§ Record excerpts
####################
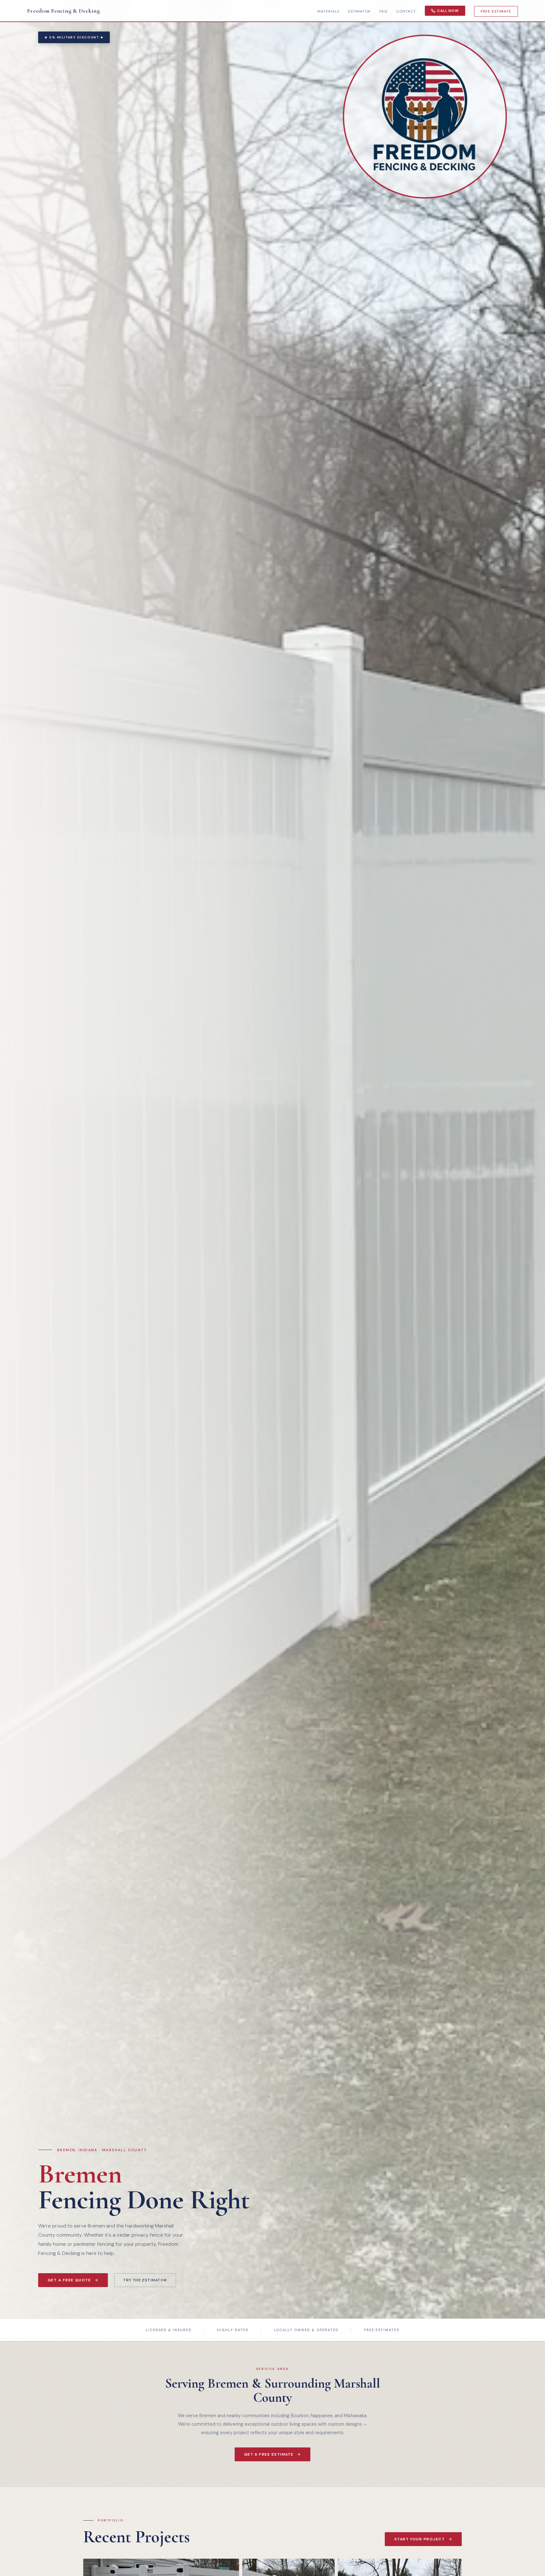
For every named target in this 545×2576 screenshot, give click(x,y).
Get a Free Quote (69, 2280)
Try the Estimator (145, 2280)
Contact (406, 11)
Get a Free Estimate (269, 2454)
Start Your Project (419, 2539)
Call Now (448, 10)
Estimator (359, 11)
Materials (328, 11)
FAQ (383, 11)
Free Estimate (496, 11)
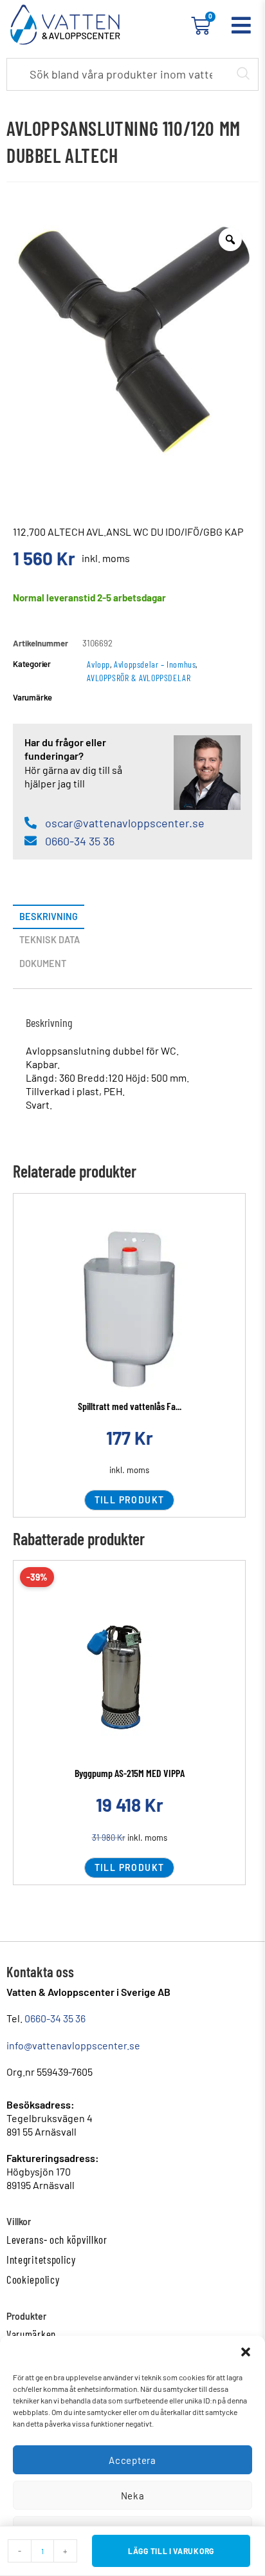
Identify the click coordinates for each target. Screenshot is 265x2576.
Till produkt (130, 1499)
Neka (133, 2495)
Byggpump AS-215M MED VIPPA (130, 1773)
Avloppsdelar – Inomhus (155, 664)
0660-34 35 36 (55, 2018)
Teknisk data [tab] (49, 939)
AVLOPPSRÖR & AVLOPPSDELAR (138, 677)
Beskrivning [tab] (48, 916)
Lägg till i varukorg (171, 2550)
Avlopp (98, 664)
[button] (245, 2352)
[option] (132, 337)
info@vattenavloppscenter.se (73, 2045)
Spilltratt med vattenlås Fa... (129, 1406)
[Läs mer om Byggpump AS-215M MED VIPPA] (129, 1676)
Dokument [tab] (42, 963)
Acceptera (132, 2460)
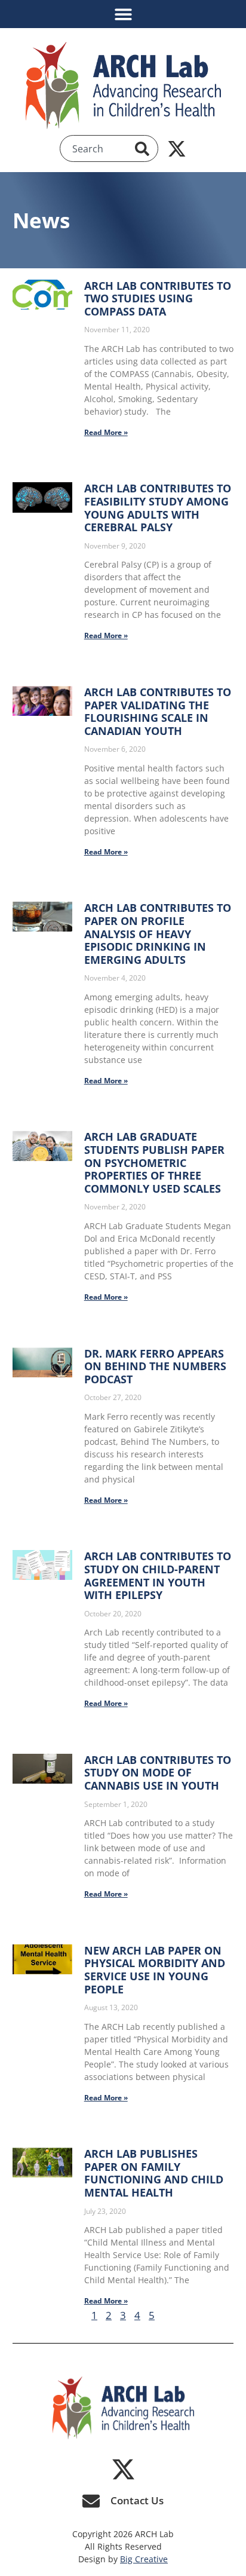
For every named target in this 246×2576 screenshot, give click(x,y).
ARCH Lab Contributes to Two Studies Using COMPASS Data (157, 298)
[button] (123, 14)
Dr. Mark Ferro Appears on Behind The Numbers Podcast (155, 1366)
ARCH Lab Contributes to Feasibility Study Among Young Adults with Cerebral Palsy (157, 507)
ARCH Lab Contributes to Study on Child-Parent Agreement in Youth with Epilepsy (157, 1575)
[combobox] (100, 149)
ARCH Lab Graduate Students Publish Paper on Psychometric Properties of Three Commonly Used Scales (154, 1162)
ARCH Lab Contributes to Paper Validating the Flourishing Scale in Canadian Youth (157, 711)
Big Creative (144, 2559)
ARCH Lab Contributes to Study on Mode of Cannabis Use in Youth (157, 1773)
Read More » (106, 432)
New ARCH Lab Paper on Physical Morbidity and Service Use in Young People (154, 1969)
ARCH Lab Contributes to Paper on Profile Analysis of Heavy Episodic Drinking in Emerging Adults (157, 933)
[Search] (144, 149)
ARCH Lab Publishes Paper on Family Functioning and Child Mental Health (153, 2173)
####################
§ Exercise details
Take every line of the material and copy it exactly, leaving out the pictures.

§ Answer to the problem
For every named target in this 545×2576 screenshot, give click(x,y).
Get a Free Quote (69, 2280)
Try the Estimator (145, 2280)
Contact (406, 11)
Get a Free Estimate (269, 2454)
Start Your Project (419, 2539)
Call Now (448, 10)
Estimator (359, 11)
Materials (328, 11)
FAQ (383, 11)
Free Estimate (496, 11)
Identify the click coordinates for each target. Screenshot is 265x2576.
Till produkt (130, 1499)
Neka (133, 2495)
Byggpump AS-215M MED VIPPA (130, 1773)
Avloppsdelar – Inomhus (155, 664)
0660-34 35 36 (55, 2018)
Teknisk data [tab] (49, 939)
AVLOPPSRÖR & AVLOPPSDELAR (138, 677)
Beskrivning [tab] (48, 916)
Lägg till i varukorg (171, 2550)
Avlopp (98, 664)
[button] (245, 2352)
[option] (132, 337)
info@vattenavloppscenter.se (73, 2045)
Spilltratt med vattenlås Fa... (129, 1406)
[Läs mer om Byggpump AS-215M MED VIPPA] (129, 1676)
Dokument [tab] (42, 963)
Acceptera (132, 2460)
For every named target in this 246×2576 screenshot, give click(x,y).
ARCH Lab Contributes to Two Studies Using COMPASS Data (157, 298)
[button] (123, 14)
Dr. Mark Ferro Appears on Behind The Numbers Podcast (155, 1366)
ARCH Lab Contributes to Feasibility Study Among Young Adults with Cerebral Palsy (157, 507)
ARCH Lab Contributes to Study on Child-Parent Agreement in Youth with Epilepsy (157, 1575)
[combobox] (100, 149)
ARCH Lab Graduate Students Publish Paper on Psychometric Properties of Three Commonly Used Scales (154, 1162)
ARCH Lab Contributes to Paper Validating the Flourishing Scale in Canadian Youth (157, 711)
Big Creative (144, 2559)
ARCH Lab Contributes to Study on Mode of Cannabis Use in Youth (157, 1773)
Read More » (106, 432)
New ARCH Lab Paper on Physical Morbidity and Service Use in Young People (154, 1969)
ARCH Lab Contributes to Paper on Profile Analysis of Heavy Episodic Drinking in Emerging Adults (157, 933)
[Search] (144, 149)
ARCH Lab Publishes Paper on Family Functioning and Child Mental Health (153, 2173)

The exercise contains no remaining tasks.